Required action: Pull each line holding the word "Identify" from the data.

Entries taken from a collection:
§ §

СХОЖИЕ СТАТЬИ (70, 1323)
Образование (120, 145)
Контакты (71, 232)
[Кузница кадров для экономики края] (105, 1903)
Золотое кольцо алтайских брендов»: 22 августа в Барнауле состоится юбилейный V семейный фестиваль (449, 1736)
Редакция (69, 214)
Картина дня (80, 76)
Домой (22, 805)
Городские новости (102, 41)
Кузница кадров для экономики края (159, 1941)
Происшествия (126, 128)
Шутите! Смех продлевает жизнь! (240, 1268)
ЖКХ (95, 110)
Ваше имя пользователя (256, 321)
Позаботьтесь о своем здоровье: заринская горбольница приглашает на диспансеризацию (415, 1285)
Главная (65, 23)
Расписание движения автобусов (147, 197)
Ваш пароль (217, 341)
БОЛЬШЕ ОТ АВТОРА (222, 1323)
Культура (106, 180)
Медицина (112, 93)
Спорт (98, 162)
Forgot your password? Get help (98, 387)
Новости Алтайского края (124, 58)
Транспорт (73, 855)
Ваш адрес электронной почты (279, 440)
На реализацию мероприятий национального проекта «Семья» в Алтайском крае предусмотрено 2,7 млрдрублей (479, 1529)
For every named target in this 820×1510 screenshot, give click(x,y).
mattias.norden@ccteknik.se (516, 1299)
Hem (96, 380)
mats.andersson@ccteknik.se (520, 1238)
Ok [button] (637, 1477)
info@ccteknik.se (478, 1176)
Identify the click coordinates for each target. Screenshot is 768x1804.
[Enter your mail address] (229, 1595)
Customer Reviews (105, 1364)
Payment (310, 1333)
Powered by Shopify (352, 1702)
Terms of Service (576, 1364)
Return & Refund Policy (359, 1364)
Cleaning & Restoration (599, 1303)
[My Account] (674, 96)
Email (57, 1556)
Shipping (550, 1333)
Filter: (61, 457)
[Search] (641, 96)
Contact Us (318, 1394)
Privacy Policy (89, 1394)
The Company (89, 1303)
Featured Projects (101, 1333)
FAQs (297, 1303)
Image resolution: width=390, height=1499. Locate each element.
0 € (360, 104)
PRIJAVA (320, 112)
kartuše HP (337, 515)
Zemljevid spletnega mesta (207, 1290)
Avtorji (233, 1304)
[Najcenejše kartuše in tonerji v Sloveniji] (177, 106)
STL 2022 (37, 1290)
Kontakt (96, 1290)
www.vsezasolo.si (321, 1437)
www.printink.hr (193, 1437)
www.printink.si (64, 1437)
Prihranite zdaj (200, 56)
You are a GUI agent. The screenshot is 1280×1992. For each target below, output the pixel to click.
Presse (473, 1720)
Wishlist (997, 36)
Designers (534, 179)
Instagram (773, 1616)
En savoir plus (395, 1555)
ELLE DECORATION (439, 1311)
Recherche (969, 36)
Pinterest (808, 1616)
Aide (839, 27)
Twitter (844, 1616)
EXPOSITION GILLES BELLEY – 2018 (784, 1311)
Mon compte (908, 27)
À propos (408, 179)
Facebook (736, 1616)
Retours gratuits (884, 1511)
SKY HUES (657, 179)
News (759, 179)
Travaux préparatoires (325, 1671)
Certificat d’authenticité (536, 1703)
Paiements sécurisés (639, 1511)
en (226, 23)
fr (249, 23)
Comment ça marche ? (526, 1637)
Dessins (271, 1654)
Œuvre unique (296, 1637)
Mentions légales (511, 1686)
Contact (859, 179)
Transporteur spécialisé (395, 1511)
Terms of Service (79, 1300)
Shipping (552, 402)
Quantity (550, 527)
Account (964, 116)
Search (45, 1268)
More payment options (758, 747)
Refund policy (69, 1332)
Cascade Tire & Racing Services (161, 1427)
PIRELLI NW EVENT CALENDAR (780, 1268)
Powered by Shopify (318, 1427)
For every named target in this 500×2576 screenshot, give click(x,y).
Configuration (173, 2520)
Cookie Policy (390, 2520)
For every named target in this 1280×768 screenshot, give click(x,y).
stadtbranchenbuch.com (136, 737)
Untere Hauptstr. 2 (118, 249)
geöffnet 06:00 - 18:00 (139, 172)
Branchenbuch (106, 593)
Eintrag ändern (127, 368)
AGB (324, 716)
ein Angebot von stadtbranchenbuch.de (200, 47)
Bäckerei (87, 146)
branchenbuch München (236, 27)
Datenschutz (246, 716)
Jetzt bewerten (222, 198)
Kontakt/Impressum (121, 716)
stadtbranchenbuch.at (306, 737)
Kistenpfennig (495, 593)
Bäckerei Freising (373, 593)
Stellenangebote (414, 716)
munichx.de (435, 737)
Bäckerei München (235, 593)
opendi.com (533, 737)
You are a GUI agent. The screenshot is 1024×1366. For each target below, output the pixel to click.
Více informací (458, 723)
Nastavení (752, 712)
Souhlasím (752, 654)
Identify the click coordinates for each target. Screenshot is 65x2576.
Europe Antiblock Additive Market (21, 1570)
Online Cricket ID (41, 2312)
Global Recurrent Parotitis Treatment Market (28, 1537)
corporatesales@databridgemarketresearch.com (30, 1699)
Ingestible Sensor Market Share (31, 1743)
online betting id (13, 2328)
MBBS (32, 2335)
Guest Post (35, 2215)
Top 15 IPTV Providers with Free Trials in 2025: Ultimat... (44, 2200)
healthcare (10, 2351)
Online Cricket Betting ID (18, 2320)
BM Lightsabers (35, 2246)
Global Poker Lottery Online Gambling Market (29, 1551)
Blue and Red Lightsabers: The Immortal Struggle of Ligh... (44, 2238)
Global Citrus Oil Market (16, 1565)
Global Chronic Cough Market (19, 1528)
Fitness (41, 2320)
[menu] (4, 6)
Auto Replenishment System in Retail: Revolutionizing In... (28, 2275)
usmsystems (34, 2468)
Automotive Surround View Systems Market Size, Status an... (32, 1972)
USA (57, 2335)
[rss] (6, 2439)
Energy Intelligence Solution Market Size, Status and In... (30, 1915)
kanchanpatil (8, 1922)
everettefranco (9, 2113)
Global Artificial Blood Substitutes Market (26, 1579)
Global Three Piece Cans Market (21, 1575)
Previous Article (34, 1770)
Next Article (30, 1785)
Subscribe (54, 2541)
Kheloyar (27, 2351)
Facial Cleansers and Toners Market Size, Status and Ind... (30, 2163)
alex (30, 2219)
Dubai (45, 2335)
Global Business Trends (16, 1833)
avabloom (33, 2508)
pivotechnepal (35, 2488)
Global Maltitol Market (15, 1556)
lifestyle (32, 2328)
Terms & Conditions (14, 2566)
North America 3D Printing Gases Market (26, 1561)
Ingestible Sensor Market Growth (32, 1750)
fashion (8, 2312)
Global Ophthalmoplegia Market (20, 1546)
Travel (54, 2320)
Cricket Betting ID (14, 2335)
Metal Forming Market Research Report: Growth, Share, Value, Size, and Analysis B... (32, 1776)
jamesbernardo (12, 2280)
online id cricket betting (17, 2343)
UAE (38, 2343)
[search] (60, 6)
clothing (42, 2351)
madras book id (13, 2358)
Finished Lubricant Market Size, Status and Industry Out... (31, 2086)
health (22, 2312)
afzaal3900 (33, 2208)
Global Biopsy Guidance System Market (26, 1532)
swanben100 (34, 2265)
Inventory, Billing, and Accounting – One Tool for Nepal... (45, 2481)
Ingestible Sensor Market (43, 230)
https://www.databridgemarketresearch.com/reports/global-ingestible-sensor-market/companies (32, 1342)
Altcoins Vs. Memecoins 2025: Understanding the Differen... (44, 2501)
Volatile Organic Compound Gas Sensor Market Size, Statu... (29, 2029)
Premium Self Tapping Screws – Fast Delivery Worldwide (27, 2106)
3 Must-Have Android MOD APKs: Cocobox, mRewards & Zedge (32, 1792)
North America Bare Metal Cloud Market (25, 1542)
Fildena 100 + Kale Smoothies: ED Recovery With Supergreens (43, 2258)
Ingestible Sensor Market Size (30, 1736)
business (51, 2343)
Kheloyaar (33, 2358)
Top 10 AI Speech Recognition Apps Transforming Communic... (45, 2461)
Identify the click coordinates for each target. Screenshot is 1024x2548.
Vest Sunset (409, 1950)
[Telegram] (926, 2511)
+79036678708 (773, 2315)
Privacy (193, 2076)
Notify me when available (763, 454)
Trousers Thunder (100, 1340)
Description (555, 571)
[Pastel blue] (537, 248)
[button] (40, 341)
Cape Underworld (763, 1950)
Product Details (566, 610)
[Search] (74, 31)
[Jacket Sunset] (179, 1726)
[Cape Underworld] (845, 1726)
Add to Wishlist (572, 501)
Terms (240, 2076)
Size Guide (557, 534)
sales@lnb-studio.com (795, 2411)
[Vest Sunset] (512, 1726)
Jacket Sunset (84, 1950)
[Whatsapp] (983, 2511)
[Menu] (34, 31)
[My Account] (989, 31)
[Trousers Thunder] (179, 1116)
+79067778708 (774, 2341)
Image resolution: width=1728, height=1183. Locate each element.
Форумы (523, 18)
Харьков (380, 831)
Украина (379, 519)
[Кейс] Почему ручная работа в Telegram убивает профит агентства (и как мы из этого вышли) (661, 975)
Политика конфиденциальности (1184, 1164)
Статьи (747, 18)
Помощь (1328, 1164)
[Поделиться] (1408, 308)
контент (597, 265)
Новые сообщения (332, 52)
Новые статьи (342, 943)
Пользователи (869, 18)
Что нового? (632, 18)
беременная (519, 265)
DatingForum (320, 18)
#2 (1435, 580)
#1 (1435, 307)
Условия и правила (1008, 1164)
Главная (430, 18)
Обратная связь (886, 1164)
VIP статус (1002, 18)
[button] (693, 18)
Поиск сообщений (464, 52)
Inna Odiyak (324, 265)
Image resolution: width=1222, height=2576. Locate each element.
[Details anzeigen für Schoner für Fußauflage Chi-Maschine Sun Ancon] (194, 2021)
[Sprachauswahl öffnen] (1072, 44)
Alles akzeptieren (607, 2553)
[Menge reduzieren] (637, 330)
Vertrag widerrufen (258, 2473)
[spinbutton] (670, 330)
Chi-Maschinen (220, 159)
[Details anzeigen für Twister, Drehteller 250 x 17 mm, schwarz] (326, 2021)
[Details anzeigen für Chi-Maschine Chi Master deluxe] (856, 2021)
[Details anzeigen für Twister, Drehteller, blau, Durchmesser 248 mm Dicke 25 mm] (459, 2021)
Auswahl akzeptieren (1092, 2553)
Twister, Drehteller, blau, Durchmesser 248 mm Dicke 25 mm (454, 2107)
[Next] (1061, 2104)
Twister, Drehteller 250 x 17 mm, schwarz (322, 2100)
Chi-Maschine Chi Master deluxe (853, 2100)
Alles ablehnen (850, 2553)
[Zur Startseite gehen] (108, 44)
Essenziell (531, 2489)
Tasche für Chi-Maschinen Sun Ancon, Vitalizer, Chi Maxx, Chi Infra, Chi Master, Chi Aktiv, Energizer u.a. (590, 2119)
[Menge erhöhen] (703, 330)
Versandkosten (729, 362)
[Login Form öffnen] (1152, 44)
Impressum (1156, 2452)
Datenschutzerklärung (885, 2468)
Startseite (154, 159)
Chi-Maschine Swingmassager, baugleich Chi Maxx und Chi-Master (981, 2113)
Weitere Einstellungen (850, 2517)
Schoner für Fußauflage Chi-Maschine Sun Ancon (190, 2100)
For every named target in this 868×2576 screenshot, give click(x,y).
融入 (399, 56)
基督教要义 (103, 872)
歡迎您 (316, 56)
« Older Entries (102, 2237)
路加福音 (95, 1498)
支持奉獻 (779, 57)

§ §

Problem solution:
Identify the click coordinates for each target. Screenshot is 768x1804.
Identify the click coordinates for each target. Screenshot is 65x2576.
Identify the click coordinates for each target. Screenshot is 1024x2548.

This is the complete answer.